Filter the records for lines holding the string "computer".
• • • •
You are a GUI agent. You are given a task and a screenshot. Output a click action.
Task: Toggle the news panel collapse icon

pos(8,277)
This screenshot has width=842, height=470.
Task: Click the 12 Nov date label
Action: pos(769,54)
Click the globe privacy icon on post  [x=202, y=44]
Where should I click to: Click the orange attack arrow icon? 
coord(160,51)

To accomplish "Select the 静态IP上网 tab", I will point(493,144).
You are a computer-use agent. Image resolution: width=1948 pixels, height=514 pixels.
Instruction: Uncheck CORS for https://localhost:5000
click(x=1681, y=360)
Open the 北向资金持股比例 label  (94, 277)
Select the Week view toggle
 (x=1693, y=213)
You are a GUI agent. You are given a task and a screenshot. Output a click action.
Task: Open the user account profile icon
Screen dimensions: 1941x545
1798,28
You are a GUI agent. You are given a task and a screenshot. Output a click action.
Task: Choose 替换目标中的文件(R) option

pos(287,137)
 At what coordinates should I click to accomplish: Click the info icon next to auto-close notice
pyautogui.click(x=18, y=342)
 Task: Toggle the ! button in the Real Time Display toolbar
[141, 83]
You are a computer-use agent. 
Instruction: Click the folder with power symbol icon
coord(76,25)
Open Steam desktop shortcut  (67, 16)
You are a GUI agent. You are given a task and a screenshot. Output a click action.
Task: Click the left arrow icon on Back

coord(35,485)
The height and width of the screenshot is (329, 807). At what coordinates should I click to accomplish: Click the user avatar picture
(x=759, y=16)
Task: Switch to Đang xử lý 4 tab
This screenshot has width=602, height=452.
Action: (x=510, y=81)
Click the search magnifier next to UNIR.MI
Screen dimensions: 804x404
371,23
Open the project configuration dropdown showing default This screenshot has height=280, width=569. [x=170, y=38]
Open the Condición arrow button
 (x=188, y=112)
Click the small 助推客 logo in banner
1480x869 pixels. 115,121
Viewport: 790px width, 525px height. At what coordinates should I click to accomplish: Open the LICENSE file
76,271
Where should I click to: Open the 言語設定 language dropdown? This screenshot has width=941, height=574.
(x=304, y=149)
• • • •
Output for this exercise
You are a computer-use agent. Image resolution: width=1948 pixels, height=514 pixels.
You are a computer-use agent. 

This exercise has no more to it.